ICh habe auch 4 alivio Rollen alle 2500er mit heckbremse und noch keine Probleme hatte dieses Jahr schon wieder einen rutenbruch auch mit einer vengeance aber die wissen wohl auch das sie Probleme mit der Qualität haben und bieten wohl deshalb den Service an zwecks neuware wäre ich da nicht so zufrieden hätte ich mir schon längst Ne neue Marke gesucht


----------



## Fidde (15. Januar 2012)

*AW: Hilfe bei Garantiereparatur*

Moin, ich möchte garnicht sagen, dass Daiwa keine guten Rollen bauen kann und das Konzept der New Certate Mag Sealed gefällt mir schon , denn eine komplett abgedichtete Rolle macht beim Fischen im Salzwasser (nicht Ostsee) schon Sinn und die Idee mit dem Öl klingt genial.
Das ist in meinem Fall kein Gemecker auf höchstem Niveau, sondern mir wurde hier beim Örtlichen die Montagskaffeemühle verkauft.... kann passieren... aber was dann passierte macht mich eben sauer, nähmlich eine total verpfuscht Reparatur, blöde Sprüche und eine "warten wirs mal ab" Metalität. Die Rolle hat mir immerhin zwei Angelurlaube vermiest und die Freude an dem Gerät hielt sich bisher wirklich in engen Grenzen. Es sollte eine Rolle werden, mit der ich viele Jahre  meine Freude haben wollte. Daraus wurde leider nichts. Ich bin aber immernoch der Meinung, dass es nicht an Daiwa (Japan) selbst liegt , sondern am deutschen Vertrieb und Servicecentrum. 
Leider drängt sich mir die Erkenntnis auf, dass ich von der Firma zwar ein Top Produkt bekommen kann, welches aber nicht ordentlich gewartet, geschweige denn instandgesetzt werden kann. Das scheint bei Daiwa Deutschland eine neue Entwicklung zu sein. Leider!
Genug Gemeckert, nächste Woche starte ich einen neuen Versuch mit dem Händler zu verhandeln.

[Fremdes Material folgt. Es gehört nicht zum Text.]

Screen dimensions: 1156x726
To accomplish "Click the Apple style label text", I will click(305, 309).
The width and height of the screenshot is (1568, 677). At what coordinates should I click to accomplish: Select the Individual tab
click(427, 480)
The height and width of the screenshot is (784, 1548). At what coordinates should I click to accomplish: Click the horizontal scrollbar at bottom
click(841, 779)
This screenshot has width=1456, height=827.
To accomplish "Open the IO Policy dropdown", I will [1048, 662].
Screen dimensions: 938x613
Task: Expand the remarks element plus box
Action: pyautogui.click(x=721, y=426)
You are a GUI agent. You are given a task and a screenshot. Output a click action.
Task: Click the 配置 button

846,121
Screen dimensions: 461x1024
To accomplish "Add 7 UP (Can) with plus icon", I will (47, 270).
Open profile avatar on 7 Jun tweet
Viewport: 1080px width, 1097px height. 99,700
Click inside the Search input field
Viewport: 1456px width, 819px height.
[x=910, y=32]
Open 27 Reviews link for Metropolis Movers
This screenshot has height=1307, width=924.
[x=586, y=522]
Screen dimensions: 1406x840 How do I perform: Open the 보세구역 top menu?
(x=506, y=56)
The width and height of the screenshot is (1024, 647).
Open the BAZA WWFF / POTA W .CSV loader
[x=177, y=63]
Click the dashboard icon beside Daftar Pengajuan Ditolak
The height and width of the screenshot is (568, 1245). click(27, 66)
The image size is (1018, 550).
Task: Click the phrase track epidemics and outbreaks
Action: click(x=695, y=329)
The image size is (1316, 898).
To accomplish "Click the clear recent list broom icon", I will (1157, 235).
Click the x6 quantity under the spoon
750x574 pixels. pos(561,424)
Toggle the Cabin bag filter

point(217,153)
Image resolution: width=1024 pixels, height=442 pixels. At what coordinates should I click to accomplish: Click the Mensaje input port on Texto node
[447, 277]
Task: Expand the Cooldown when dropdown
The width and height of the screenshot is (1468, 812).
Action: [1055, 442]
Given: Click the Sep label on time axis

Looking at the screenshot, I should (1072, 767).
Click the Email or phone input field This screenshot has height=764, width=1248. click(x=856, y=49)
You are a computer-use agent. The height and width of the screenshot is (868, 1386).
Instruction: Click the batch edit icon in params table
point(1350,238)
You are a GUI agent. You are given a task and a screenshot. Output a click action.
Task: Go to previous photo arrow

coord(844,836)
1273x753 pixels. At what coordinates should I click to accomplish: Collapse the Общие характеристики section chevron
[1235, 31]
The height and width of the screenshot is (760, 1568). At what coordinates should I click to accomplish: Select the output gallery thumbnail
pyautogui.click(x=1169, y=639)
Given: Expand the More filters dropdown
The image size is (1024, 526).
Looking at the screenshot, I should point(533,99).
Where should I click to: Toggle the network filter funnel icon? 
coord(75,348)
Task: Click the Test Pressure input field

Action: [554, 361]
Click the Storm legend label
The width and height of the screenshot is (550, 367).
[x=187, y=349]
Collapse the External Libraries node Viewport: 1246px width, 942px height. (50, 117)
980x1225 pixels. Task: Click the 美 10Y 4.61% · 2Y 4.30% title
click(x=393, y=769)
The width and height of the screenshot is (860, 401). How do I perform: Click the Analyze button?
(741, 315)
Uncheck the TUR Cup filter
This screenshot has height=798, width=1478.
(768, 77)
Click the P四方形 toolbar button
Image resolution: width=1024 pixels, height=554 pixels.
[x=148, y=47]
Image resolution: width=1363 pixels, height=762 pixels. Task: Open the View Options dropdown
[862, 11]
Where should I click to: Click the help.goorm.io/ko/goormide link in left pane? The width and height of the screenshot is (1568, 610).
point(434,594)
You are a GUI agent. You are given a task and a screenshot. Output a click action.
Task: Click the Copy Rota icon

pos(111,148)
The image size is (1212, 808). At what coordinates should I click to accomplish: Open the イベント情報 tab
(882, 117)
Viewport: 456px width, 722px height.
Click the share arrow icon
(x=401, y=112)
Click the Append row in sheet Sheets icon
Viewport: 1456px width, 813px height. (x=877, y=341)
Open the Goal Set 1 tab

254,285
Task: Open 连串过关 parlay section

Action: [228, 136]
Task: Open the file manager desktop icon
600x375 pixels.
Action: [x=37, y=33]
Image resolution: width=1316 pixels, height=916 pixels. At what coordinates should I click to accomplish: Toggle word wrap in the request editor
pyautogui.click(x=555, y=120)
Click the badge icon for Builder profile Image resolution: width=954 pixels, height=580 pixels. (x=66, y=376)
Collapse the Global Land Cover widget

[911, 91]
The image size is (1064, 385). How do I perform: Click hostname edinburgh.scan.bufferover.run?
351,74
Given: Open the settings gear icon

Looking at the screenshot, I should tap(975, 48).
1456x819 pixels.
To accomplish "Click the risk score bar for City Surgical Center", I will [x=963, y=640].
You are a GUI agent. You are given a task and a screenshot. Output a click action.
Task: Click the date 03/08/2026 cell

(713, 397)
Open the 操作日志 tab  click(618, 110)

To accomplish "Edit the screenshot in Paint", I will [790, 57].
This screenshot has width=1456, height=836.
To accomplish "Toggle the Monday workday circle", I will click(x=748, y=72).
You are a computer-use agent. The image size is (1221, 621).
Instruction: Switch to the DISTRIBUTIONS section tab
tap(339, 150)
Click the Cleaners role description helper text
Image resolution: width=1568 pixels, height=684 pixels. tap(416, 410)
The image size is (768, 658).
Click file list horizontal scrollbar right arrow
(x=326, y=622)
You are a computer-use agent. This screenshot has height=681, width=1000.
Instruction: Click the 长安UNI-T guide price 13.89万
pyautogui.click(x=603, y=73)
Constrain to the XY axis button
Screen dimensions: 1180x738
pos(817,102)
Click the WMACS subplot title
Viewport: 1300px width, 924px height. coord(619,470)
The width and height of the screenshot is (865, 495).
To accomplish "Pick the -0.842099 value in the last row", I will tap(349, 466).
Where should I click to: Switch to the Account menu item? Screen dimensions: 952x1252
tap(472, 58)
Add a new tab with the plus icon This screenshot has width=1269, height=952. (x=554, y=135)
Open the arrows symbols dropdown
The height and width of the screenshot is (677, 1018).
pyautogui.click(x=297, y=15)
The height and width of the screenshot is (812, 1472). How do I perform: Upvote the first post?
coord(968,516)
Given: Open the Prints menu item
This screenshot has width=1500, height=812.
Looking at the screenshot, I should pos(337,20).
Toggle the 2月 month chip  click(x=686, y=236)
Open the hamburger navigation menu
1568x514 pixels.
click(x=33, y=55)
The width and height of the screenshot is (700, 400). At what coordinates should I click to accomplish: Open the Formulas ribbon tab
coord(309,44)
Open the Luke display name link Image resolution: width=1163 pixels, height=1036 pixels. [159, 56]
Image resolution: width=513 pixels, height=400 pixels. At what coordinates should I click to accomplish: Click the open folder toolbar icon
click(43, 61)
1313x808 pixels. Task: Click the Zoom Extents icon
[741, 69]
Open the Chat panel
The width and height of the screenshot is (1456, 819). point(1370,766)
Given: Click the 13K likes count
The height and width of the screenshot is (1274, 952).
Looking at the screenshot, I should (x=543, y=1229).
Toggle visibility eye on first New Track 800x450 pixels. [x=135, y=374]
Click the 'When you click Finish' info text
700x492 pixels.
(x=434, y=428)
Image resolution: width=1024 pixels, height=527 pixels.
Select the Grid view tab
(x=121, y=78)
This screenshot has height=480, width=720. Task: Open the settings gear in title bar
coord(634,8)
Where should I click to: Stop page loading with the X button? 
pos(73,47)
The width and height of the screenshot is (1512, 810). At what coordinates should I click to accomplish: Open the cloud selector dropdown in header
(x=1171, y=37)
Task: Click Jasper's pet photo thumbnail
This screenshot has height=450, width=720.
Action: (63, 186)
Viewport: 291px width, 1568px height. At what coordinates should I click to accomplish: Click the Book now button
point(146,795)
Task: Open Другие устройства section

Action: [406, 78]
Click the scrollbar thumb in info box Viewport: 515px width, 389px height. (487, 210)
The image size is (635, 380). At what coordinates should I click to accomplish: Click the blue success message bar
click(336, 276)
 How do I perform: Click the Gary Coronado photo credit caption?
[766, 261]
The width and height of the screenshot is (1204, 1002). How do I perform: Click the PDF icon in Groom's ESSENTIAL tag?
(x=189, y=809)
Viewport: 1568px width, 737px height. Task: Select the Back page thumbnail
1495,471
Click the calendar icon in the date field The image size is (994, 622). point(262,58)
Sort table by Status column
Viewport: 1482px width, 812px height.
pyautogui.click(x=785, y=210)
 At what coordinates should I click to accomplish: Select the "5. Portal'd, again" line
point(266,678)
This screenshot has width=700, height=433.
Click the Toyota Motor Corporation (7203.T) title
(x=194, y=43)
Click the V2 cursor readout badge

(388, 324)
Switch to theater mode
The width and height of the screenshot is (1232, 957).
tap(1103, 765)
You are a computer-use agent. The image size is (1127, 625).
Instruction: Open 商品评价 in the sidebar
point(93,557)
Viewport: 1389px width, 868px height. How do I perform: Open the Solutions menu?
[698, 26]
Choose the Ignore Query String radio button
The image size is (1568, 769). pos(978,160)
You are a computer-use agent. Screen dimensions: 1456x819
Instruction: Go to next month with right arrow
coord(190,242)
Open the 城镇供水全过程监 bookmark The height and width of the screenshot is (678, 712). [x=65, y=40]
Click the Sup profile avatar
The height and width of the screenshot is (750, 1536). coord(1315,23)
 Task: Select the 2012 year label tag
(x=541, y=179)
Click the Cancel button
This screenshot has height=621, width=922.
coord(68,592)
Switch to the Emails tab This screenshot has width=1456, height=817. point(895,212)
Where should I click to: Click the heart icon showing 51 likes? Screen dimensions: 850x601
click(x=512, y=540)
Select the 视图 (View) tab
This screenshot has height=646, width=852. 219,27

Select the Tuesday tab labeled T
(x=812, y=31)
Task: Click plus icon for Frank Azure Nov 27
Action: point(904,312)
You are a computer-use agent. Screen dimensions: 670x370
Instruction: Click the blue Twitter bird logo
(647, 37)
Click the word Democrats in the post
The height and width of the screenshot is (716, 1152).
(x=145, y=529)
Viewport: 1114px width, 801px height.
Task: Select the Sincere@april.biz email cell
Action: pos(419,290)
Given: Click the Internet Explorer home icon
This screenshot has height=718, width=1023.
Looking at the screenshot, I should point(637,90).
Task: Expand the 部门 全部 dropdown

Was denn für eine Stella / Twinpower, schon die SW oder ? 
Es geht mir bei der Rolle im Wesentlichen um die Wolfsbarsch- Fischerei im Atlantik.


----------



## Dorschbremse (15. Januar 2012)

*AW: Hilfe bei Garantiereparatur*



Vengeance_Heavy schrieb:


> ich fische die shimano vengeance Sea bass und die is mir letztes Jahr 3 mal gebrochen also ab zum Händler und nach Holland mit dem guten Stück und was bekam ich nach 2 Wochen wieder ? Eine komplett neue rute obwohl ich ja eigentlich nur ein neues oberteil gebraucht hätte und das 3 mal ? ICh finde das hat schon was mit gutem Service zu tun.



Ich wüsste jetzt nicht, ob ich das als guten Service sehen würde- oder halt als "Einsicht/ Unrechtsbewusstsein"- weil man mal einen Blank mit Produktionsfehlern auf den Markt gebracht hat. Sowas macht ziemlich jeder Hersteller mal durch.

Erlebt mit Shimano, Daiwa, Spro und Dega|uhoh:
[aber keine drei mal- nach dem zweiten Tausch ist für mich Sense!]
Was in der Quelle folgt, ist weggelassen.